### Document text
┄┄┄┄┄┄┄┄┄┄

> -----Original Message-----
> > I would like to calculate the RELATIVE euclidean distance. 
> Is there a 
> > function in R which does it ?
> > 
> 
> A simple solution to this is to transform the data and then 
> compute the Euclidean distance using dist().
> 
> decostand(foo, method = "normalize") and
> 
> disttransform(foo, method = "chord") in package BiodiversityR 
> 

See also ?scale in the base package, which will centre and scale by sd by 
default.

But 'relative euclidean distance' is not that straightforward to explain. 
'Relative' usually means 'divided by the true (or mean) value', or at least it 
does for most chemists. You almost certainly don't mean 'euclidean distance 
divided by mean euclidean distance'. I suspect - because I'm a chemist and it's 
what I'd by considering in your shoes - that what you're asking for is the 
euclidean distance between points defined by concentrations of your 94 analytes 
scaled by mean value.

┄┄┄┄┄┄┄┄┄┄

### Dataset excerpts
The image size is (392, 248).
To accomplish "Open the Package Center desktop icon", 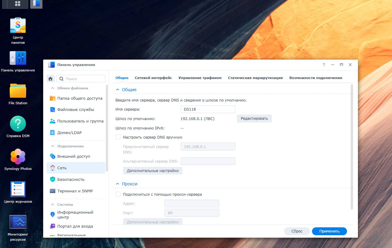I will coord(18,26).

┄┄┄┄┄┄┄┄┄┄

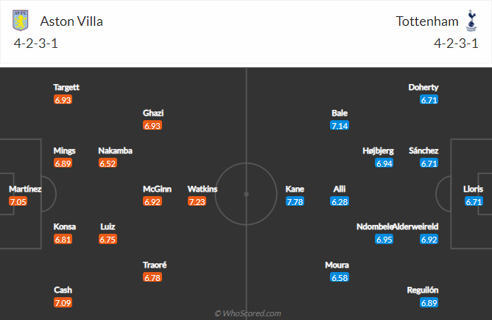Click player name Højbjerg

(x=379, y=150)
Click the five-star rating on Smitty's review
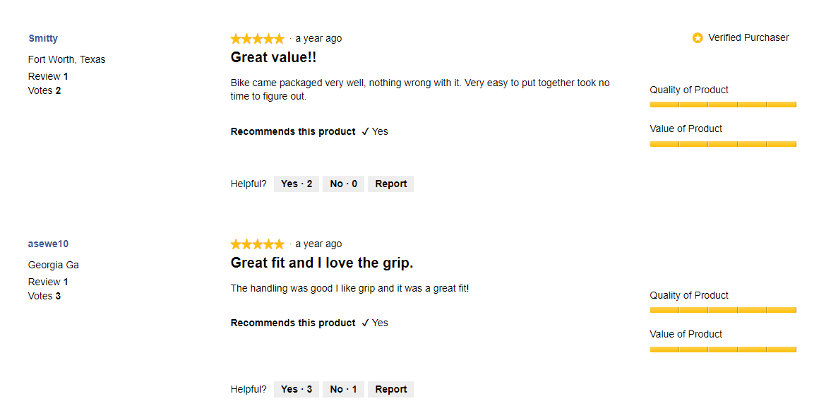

┄┄┄┄┄┄┄┄┄┄

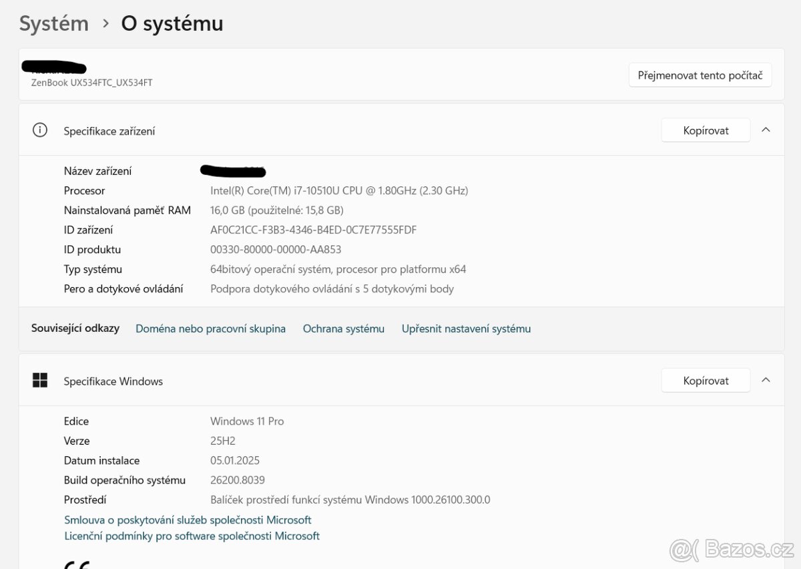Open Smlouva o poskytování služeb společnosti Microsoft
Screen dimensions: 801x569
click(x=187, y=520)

┄┄┄┄┄┄┄┄┄┄

### Directive
Reproduce the entire mailing-list reply about relative Euclidean distance above, word for word and line for line, including the quote markers.

### Solution
> -----Original Message-----
> > I would like to calculate the RELATIVE euclidean distance. 
> Is there a 
> > function in R which does it ?
> > 
> 
> A simple solution to this is to transform the data and then 
> compute the Euclidean distance using dist().
> 
> decostand(foo, method = "normalize") and
> 
> disttransform(foo, method = "chord") in package BiodiversityR 
> 

See also ?scale in the base package, which will centre and scale by sd by 
default.

But 'relative euclidean distance' is not that straightforward to explain. 
'Relative' usually means 'divided by the true (or mean) value', or at least it 
does for most chemists. You almost certainly don't mean 'euclidean distance 
divided by mean euclidean distance'. I suspect - because I'm a chemist and it's 
what I'd by considering in your shoes - that what you're asking for is the 
euclidean distance between points defined by concentrations of your 94 analytes 
scaled by mean value.